→ DOCUMENT EXTRACT
Schema DSL Reference

Schema files are TypeScript files that export definitions using functions from @chkit/core. All exported definitions are collected when chkit loads schema files matched by the schema glob in your configuration.

import { schema, table, view, materializedView } from '@chkit/core'

`schema()`

Groups definitions into a single array for export.

schema(...definitions: SchemaDefinition[]): SchemaDefinition[]

export default schema(users, events)

You can also export definitions individually — any exported value with a valid kind is discovered automatically.

`table()`

Creates a table definition.

table(input: Omit<TableDefinition, 'kind'>): TableDefinition

Minimal example:

import { schema, table } from '@chkit/core'

const users = table({
  database: 'app',
  name: 'users',
  columns: [
    { name: 'id', type: 'UInt64' },
    { name: 'email', type: 'String' },
  ],
  engine: 'MergeTree',
  primaryKey: ['id'],
  orderBy: ['id'],
})

→ WHAT TO DO
According to the schema DSL reference, why can definitions be exported individually rather than grouped with `schema()`? Answer in one to three sentences. Rely on the schema DSL reference alone.

→ LISTED ENTRIES
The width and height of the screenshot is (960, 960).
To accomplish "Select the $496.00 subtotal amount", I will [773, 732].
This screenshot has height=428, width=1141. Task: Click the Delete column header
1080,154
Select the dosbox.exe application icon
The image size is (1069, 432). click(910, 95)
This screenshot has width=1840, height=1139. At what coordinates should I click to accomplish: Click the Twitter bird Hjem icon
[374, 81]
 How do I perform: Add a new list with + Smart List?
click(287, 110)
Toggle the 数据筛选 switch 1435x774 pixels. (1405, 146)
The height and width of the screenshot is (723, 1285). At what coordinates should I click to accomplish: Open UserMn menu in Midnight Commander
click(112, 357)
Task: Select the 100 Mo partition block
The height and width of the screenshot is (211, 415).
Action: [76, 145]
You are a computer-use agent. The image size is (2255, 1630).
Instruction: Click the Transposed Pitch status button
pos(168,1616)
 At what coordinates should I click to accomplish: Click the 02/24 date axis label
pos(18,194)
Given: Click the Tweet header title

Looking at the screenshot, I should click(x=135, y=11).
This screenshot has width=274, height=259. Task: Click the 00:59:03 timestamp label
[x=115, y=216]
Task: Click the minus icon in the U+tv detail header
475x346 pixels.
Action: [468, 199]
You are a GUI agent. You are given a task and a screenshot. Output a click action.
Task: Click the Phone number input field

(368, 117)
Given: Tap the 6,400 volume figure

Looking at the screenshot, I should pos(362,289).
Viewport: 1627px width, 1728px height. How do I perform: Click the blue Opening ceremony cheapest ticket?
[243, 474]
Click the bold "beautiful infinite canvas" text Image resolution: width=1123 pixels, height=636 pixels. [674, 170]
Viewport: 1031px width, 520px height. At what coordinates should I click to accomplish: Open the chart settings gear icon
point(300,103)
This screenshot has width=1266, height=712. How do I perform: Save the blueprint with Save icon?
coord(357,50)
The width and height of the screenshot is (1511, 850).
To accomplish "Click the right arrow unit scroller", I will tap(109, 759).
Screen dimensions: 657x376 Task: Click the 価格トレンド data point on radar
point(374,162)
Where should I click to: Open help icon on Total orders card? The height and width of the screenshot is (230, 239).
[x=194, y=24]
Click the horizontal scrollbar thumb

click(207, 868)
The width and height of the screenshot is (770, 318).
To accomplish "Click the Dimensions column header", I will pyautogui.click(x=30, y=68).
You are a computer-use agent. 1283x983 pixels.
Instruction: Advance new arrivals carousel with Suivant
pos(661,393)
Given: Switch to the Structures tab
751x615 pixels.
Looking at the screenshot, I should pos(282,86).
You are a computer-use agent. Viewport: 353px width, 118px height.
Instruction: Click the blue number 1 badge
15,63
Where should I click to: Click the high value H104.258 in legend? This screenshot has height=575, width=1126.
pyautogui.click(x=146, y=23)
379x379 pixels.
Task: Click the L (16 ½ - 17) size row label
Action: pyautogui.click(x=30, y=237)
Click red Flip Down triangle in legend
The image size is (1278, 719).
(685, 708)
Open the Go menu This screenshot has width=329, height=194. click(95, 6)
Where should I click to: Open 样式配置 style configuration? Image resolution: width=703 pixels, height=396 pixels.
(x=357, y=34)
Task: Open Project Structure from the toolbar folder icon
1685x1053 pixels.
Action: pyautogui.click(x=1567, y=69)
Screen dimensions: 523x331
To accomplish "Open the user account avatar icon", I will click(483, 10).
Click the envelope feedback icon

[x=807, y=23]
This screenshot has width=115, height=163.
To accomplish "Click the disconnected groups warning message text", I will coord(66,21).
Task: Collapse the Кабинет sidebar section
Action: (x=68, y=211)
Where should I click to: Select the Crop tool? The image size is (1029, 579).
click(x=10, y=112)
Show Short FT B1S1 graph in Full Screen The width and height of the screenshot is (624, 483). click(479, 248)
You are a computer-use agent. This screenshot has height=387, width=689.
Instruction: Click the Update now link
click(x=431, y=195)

→ EXPECTED OUTPUT
Any exported value with a valid kind is discovered automatically. When chkit loads the schema files matched by the schema glob in the configuration, it collects all exported definitions.